第13回防災まちづくり大賞(平成20年度)

30年にわたって町会ぐるみで取り組んできた防災活動

優良事例
(一般部門)

30年にわたって町会ぐるみで取り組んできた防災活動

下馬二丁目北町会
(東京都世田谷区)

事例の概要

■活動概要

 世田谷区の東部に位置した都営下馬住宅を中心に、周辺住宅を含めた2381世帯により構成された町会として活動を行っている。活動当初から防災に対する意識啓発に取り組むとともに、自主防災組織を結成し、29年間にわたって月1回(年9回から10回程度)の防災訓練を世田谷消防署三宿出張所の指導のもとに継続して実施している。
 町会内では年間数件の孤独死が発生し、平常時から住民相互のふれあいやコミュニケーションを深めるための活動に力を入れるとともに、阪神・淡路大震災をはじめとする震災発生時の教訓から地域の助け合い活動にも取り組んでいる。
 従来の消火器による消火訓練なども継続させながら、個人のライフスタイルや社会状況の変化に応じて、自助、共助、公助の視点で内容や組織体制を見直し、町会ぐるみで防災活動に取り組んでいる。

■内容

  • ① 防災訓練19年度参加者延1,022名
    19年度訓練実施
    • 4月 初期消火訓練
    • 5月 身体防具訓練
    • 6月 応急救護(AEDの取り扱い)
    • 7月 連絡通報訓練
    • 8月 防災子供花火大会
    • 9月 応急救護(AEDの取り扱い)
    • 10月 初期消火訓練
    • 11月 避難訓練(三宿中学校)
    • 2月 始め式
    • 3月 応急救護訓練
  • ② 防災町民組織の設置
     平成17年からは防災町民組織を設置し、90名を防災協力委員として任命し、研修会などを実施している。
  • ③ 特別養護老人ホーム等への支援・協力
     近隣の特別養護老人ホーム(フレンズホーム)と、火災等発生時の自動緊急連絡体制などの応援について協定を締結するとともに、避難所運営訓練などにも参加、協力している。
  • ④ 災害用援護者支援の取り組み
     平成19年度には、区と要援護者支援事業に関する協定を締結し、区から要介護者や障害者の名簿の提供を受け、災害時の安否や身体状況の確認などの活動に備えて、平常時から訪問や声かけなどの活動を始めている。
  • ⑤ 防災・防犯パトロール
     安全で安心な街づくりを進めるために、毎月11日に午後9時から町内パトロールを実施している。

防災訓練 防災トイレの組み立て(参加者94名)

防災対策協力員に対する災害要援護者事業の報告

避難所運営訓練についての意見交換

「AED」取り扱い実習

災害時の応急手当 (三角巾の使い方)

苦労した点

 取り組みを始めた30年前は防災に対する意識が社会的に低く、町会内に防災組織を作ること自体を理解していただくことに苦労した。
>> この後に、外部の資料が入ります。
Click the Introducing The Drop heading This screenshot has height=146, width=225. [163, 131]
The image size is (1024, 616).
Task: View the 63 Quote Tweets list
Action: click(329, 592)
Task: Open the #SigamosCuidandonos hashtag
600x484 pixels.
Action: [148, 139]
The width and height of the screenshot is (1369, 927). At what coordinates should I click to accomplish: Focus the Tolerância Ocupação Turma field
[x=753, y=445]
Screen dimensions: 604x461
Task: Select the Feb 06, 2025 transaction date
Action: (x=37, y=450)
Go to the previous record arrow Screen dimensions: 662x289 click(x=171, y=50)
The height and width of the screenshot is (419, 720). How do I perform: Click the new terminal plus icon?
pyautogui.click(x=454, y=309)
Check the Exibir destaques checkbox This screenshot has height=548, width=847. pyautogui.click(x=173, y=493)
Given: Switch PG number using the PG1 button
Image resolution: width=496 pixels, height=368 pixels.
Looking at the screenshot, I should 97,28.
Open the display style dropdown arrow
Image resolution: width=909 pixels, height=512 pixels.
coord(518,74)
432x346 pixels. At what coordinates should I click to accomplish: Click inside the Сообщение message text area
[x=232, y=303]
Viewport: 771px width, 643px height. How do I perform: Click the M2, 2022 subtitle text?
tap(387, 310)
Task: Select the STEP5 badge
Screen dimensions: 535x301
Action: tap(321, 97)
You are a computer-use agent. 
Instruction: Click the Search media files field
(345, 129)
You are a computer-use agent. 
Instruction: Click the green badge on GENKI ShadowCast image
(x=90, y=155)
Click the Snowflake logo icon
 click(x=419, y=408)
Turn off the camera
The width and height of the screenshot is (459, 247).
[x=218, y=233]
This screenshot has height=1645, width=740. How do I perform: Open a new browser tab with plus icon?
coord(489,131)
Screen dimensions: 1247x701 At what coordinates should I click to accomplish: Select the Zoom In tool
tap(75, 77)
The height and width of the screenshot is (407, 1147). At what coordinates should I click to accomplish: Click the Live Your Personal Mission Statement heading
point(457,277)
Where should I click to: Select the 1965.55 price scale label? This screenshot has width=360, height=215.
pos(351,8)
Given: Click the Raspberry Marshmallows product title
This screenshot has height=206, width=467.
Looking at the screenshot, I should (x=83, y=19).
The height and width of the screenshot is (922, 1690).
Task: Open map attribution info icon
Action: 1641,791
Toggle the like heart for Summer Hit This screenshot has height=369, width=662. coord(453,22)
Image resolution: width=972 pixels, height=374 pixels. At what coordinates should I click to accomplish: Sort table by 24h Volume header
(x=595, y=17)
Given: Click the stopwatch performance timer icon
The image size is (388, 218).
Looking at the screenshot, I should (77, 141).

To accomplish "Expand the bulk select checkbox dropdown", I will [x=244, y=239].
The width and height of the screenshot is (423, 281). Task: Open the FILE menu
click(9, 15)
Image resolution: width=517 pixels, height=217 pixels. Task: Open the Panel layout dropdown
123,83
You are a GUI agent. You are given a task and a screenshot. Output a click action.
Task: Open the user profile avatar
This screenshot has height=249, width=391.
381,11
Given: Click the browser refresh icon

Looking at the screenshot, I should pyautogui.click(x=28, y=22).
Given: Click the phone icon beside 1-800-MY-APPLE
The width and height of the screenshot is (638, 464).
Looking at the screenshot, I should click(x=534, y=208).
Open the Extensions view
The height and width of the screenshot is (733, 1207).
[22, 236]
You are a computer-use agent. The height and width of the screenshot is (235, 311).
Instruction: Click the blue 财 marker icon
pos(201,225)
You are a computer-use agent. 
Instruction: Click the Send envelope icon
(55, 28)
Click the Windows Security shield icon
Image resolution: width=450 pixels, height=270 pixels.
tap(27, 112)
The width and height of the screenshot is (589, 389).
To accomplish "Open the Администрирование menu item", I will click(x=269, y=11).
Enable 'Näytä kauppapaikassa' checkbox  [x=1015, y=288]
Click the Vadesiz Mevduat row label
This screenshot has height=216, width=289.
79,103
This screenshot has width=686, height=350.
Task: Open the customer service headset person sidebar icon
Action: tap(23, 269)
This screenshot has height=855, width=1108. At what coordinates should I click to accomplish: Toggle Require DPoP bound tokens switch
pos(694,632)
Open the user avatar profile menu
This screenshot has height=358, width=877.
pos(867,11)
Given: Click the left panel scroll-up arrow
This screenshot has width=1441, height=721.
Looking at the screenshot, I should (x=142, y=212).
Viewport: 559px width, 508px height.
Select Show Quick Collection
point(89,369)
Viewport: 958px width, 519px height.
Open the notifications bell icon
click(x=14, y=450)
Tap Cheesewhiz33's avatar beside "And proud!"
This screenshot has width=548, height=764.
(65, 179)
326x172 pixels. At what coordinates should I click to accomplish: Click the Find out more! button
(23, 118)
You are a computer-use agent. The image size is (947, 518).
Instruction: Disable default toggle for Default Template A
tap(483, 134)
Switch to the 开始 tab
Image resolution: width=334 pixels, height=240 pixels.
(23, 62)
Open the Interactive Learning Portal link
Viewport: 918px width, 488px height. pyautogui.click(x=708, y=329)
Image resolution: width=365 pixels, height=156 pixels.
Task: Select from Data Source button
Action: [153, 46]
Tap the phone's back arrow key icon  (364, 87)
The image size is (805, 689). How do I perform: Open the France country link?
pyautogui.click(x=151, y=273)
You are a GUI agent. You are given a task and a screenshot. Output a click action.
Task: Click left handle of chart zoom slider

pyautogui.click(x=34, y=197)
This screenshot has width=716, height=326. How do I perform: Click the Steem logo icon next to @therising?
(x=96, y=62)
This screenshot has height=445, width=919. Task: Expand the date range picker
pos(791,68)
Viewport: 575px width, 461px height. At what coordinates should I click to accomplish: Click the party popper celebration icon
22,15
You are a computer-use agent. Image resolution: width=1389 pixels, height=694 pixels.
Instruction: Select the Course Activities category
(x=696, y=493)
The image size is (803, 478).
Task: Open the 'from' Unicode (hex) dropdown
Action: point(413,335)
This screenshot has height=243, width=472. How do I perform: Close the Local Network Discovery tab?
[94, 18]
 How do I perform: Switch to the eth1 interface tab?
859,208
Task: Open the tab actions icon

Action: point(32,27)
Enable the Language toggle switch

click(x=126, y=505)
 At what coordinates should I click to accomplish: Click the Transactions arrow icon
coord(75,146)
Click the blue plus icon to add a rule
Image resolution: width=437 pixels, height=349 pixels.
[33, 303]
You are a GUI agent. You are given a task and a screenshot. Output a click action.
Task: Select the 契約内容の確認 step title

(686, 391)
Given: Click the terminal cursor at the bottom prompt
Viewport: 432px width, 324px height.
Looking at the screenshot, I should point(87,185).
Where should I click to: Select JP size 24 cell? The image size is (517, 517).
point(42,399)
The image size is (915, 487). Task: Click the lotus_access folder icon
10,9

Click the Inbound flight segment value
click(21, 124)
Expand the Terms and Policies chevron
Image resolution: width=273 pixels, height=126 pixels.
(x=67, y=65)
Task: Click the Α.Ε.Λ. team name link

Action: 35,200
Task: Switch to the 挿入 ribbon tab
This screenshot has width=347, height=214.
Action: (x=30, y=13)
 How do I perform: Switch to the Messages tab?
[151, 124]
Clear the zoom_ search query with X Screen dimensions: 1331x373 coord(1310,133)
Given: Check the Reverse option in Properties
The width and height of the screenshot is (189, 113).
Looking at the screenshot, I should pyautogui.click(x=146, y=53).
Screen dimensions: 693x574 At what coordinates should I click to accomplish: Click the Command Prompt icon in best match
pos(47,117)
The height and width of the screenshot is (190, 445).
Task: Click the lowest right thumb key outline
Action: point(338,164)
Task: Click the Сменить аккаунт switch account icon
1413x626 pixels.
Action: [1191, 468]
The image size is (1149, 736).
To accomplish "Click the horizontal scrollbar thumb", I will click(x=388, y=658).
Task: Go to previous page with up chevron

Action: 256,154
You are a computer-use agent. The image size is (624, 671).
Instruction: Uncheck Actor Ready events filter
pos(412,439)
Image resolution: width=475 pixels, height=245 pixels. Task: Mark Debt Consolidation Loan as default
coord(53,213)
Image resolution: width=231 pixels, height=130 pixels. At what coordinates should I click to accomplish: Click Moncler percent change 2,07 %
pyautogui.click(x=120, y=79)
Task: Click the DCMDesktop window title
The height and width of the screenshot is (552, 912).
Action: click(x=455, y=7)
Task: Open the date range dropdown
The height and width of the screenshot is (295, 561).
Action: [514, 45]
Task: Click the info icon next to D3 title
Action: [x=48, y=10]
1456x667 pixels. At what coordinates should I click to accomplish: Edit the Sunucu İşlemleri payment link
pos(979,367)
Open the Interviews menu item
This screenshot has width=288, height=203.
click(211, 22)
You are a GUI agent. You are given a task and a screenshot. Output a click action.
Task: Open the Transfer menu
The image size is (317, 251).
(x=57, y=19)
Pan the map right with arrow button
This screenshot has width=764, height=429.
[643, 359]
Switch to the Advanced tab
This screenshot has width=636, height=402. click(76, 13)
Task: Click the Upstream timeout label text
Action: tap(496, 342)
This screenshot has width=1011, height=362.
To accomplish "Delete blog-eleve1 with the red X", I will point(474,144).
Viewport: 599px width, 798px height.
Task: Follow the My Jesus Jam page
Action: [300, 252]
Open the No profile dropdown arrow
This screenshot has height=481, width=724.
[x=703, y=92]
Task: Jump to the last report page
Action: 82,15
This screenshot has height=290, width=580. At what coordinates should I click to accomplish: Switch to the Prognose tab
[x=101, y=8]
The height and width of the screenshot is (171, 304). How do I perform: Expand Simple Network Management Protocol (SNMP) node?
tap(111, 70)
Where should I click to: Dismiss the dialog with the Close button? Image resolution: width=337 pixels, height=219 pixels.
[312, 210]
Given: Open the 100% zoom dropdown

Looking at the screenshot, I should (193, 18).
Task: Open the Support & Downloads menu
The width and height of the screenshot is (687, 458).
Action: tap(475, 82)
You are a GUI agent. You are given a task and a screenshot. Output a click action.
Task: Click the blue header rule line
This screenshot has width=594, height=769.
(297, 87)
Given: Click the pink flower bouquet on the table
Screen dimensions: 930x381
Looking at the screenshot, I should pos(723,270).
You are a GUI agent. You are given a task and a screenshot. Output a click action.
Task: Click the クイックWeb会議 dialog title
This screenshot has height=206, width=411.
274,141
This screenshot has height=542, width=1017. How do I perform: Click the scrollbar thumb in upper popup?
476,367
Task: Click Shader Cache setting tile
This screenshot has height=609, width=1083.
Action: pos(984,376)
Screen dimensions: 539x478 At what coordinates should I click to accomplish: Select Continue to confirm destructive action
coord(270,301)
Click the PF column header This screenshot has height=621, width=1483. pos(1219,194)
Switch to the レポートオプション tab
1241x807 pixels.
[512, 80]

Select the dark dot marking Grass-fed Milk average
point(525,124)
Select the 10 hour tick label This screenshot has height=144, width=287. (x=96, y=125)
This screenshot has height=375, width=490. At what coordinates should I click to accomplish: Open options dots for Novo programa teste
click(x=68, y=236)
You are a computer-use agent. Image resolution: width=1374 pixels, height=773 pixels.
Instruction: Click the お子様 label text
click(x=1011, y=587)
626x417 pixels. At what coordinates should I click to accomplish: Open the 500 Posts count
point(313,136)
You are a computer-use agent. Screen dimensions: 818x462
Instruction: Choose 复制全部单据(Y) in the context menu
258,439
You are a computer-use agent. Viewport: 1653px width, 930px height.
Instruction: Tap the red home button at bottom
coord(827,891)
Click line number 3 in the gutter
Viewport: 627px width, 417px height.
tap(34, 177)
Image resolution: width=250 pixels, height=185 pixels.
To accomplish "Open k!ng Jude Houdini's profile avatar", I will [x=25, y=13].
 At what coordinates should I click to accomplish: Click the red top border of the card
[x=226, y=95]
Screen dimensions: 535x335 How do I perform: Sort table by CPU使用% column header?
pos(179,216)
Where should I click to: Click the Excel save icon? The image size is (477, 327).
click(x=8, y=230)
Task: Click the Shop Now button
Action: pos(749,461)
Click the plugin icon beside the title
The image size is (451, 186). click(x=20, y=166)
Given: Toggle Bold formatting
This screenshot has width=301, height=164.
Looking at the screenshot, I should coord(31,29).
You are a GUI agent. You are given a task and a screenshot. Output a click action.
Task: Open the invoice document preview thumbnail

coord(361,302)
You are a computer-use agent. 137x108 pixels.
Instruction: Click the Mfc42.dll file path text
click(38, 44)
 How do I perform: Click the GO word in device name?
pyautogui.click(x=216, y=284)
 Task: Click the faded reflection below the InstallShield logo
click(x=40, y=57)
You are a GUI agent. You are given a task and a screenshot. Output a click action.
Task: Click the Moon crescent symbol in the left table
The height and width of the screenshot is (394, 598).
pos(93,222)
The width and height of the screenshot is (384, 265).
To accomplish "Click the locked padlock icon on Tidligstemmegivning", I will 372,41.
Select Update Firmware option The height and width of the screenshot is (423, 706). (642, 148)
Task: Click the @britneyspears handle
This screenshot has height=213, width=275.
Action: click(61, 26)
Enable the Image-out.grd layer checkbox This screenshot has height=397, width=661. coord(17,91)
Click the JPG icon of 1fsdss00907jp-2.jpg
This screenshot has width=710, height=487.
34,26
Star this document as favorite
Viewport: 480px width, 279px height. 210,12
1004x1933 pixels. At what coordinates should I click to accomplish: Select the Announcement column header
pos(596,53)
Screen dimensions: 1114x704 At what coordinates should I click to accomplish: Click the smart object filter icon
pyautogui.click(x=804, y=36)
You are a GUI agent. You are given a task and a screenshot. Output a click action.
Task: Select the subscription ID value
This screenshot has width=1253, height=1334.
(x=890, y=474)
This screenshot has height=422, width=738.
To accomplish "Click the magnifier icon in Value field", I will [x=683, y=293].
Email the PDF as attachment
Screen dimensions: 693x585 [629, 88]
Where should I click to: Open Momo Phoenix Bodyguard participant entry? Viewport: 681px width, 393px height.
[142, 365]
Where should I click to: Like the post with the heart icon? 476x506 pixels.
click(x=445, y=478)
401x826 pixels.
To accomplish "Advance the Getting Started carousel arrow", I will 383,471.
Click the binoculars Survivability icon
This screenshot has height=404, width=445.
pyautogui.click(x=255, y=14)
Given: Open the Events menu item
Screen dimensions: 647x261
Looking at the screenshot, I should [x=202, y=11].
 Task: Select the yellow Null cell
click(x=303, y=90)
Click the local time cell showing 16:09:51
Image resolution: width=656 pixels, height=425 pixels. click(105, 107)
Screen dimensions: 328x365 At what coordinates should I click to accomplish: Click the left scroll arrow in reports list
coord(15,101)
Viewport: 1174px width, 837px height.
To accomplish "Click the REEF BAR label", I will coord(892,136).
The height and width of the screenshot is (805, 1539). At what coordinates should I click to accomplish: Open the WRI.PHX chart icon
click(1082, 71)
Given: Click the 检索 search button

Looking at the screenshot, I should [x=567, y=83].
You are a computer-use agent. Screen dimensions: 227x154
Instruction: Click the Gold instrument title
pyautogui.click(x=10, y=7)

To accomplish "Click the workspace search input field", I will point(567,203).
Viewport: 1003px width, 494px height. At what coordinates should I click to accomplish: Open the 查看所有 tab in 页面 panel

消防署の協力を得ながら、防災訓練を住民の参加が多い掃除の日の後に毎月実施し、参加を促すなど工夫した。
 長く続けていくなかで、訓練を繰り返し実施し、その技能を身につけさせていくとともに、新たなテーマを設定し、訓練のバリエーションにも配慮した。
 高齢者の孤独死が町会内で年間数件発生している。人のつながりがもちにくくなっているといわれる社会状況の変化に応じて、自助、共助、公助の視点から訓練を見直していくことが今後の課題となっている。

特徴

 29年前から町会として防災対策本部の組織をつくり、独自に避難場所などを設定し、まちぐるみの防災活動を継続して実施している。  消火などの基本的な訓練を継続して実施しつつ、阪神・淡路大震災をはじめとした震災の教訓を生かし、訓練内容や組織体制を見直し、効果的な防災活動を実施している。
 社会状況やライフスタイルの変化に応じて、災害時における要援護者支援の取り組みをはじめ、町内パトロールや町会行事などを通じて住民同士のコミュニケーションに配慮し、高齢者に対する健康や地域コミュニティーづくりなどにも活発に活動している。

団体概要

世帯数 2,381世帯
 町会組織として、町会長や防災部長などの町会役員、7つのブロック別に組織を設けている。
 平成17年からは90名の防災協力委員からなる防災町民組織を設置し、研修会などを実施している。